At the tail end of the Rich Web Experience last year, I had a chance to sit down with Doug Hawkins and talk about his work optimizing the JVM in performance critical environments with Azul Systems. We discuss garbage collection, speculative optimization and some of the tools you can use to get better insight into the performance of your application.
If you’re interested in learning more about optimizing the JVM, check out ArchConf West where Doug is one of our Featured Speakers. He’s also going to be giving some great talks at our flagship event, UberConf. He is also an NFJS Tour regular.
Also, check out his Optimizing Java video course.
Douglas Hawkins: Hello.
Michael: Doug, you live out in the Bay Area.
Douglas: Yes, I do.
Michael: What exactly is it that you do?
Douglas: I work on the Java Virtual Machine, not for Oracle but for a company called Azul Systems that is targeted at high performance Java applications.
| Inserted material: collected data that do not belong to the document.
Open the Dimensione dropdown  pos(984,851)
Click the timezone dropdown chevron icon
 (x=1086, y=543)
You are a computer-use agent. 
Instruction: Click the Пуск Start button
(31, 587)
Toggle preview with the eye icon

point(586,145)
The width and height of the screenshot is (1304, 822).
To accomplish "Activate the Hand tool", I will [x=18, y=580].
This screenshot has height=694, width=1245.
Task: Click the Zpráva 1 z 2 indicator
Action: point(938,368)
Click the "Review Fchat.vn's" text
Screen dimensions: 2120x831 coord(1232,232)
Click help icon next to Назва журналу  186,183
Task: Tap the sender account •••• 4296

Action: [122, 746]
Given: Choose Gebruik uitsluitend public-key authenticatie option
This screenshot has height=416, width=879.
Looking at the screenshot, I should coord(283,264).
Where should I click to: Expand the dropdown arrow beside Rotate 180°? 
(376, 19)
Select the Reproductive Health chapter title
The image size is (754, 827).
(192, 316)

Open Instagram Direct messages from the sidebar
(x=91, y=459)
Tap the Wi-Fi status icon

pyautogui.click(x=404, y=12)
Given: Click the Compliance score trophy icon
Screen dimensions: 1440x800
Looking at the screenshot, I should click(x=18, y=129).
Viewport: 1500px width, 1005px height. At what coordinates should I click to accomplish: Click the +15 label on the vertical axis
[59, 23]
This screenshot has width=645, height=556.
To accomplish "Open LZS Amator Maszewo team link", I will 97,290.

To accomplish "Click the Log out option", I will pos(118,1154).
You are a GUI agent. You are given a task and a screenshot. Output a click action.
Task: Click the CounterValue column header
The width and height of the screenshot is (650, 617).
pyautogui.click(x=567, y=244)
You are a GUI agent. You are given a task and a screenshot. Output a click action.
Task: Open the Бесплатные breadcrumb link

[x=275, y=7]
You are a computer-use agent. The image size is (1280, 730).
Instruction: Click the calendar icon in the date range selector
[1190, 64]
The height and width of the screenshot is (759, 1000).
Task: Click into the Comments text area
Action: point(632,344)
Michael: I like how you had to slip that in there, that it’s not for Oracle.
That’s cool. Doug knows more about the internals of the JVM than anybody I’ve ever met.
Douglas: There are people who know more but, yeah. Three of them.
Michael: Are you optimizing?
Douglas: We do a variety of different things, one of which is that we have a different garbage collector. Increasingly in the garbage collection world we’re seeing that we’ve gotten pretty good at the throughput side of things but now latency is more and more of a concern since we’re looking at web oriented applications where there’s some SLA to have your application respond in a minimum amount of time.
It’s not just about how many requests you can handle, it’s that you can handle the request quickly. The garbage collection world is going in that direction, whether it’s the garbage collector in something very new like Go or G1, which will become the default collector in Java 9, or the collector in RVM. They’re all becoming more latency oriented rather than throughput oriented.
Michael: Knowing as much as you do about the garbage collector, both your advanced one and what’s currently built into most JVM environments is there anything that you see that people tend to do wrong? To put it differently, are we crippling the garbage collector as it is? Are we at an optimum and we do need to start changing the design of these things?
Douglas: It’s complicated. For the average application I think the garbage collectors have gotten to the point where they’re actually quite good. Right now, you pick, with Java, between the two different old generation strategies that are available based on whether it’s front end, low latency work. There you might use concurrent mark and sweep.
If you’re doing more back end, batch type work then parallel mark compact would be a better choice. Separating those two makes a lot of sense. That’s what the really large scale companies like Twitter, Netflix do.
Twitter actually employs former JVM people from Oracle just to tune the garbage collector for Twitter’s workloads.
Michael: Oh, wow.
Douglas: G1 is trying to strike a balance between these two things. G1, it’s going to take a while to get all the heuristics right. They’ve been working on it for a really long time now. They think they’re close but there’s this debate going on on the Open JDK mailing list about making it the default collector in Java 9. You see that the HotSpot people are like, “We’ve got to make it the default collector. It’s not going to get any better unless we make it the default collector.”
Michael: If you’re relying on the heuristics then you have to have a large sample of what people are doing.
Douglas: You need a large set of test programs.
Then the guys who don’t work for Oracle, who are out doing GC tuning for really demanding customers are like, “From our experience, it’s not ready yet.” Both sides are probably right. The guys who are doing the GC tuning are probably right. It’s not ready for the type of applications that they’re working on yet. But they’re also dealing with the extreme end.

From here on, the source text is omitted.